DOCUMENT EXCERPT:
--- START ---

The parents (who are both employees at the hospital), said that if they were prevented from feeding the babies what THEY, the parents, wanted them to eat, they would contact their attorney. The director of our department talked to risk management, and it was agreed that if the parents were to sign a waiver, absolving the hospital of liability should the babies get sick from the donor breastmilk, they would drop the matter. Nothing was mentioned again, and the waiver never materialized.

As a result of that incident, our hospital is now in the process of hooking up to receive donor breastmilk from one of the milk banks.

I was ready to fight on behalf of my friend, but luckily I didnt need to. Her donor milk came from someone she and I know VERY well. In fact, I know the donor probably better than anyone else in the world, except perhaps my husband ('nuff said).

Liquid gold!!!!

Specializes in ICU.

--- END ---

PROBLEMS TO WORK ON:
A - According to the post about donor breastmilk at the hospital, what is the hospital now doing as a result of the incident?
B - Continue the post about donor breastmilk at the hospital, starting after its last line.

DATA EXTRACT:
--- START ---

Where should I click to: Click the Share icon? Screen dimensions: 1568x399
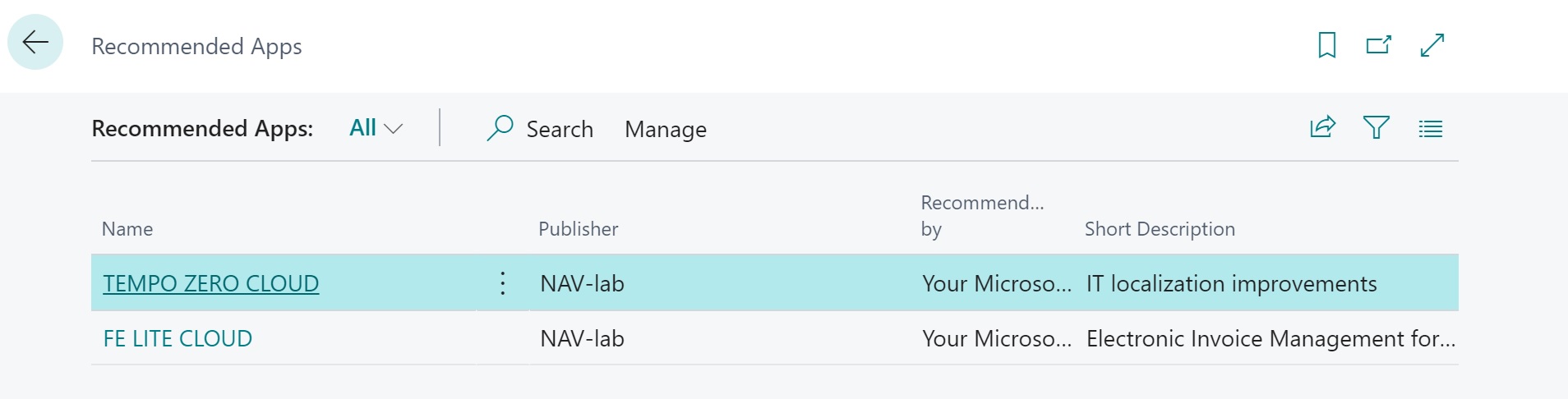(1322, 128)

--- END ---

RESPONSES BY ITEM NUMBER:
A - It is in the process of hooking up to receive donor breastmilk from one of the milk banks.

B -
I swear, Americans are so uptight about breastfeeding and breastmilk. This was clearly a parenting issue and not a medical issue. Women are not required to take HIV tests when they are pregnant, they are offered it. If they don't take it they aren't threatened to not breastfeed their babies because it may make them sick. The likelihood that either of those mothers were HIV positive was probably quite remote.

I agree, that baby is so lucky to have a mother care about him/her so much. The more women breastfeed in this country the more commonplace it will become so things like this won't happen (as often). Perhaps by the time my 8 month old baby girl (yes I nurse her) is a mother, people won't be so uptight about this sort of thing. I would have expected better behavior from hospital staff though.

Specializes in Pediatric Pulmonology and Allergy.
I swear, Americans are so uptight about breastfeeding and breastmilk. This was clearly a parenting issue and not a medical issue. Women are not required to take HIV tests when they are pregnant, they are offered it. If they don't take it they aren't threatened to not breastfeed their babies because it may make them sick. The likelihood that either of those mothers were HIV positive was probably quite remote.

Actually, in NYS that is the case. If you are pregnant and decline to take the HIV test, the hospital can take your baby from you and prevent you from breastfeeding until the baby's HIV status is determined.

Specializes in ICU.

Wow, I find that surprising. You learn something new everyday.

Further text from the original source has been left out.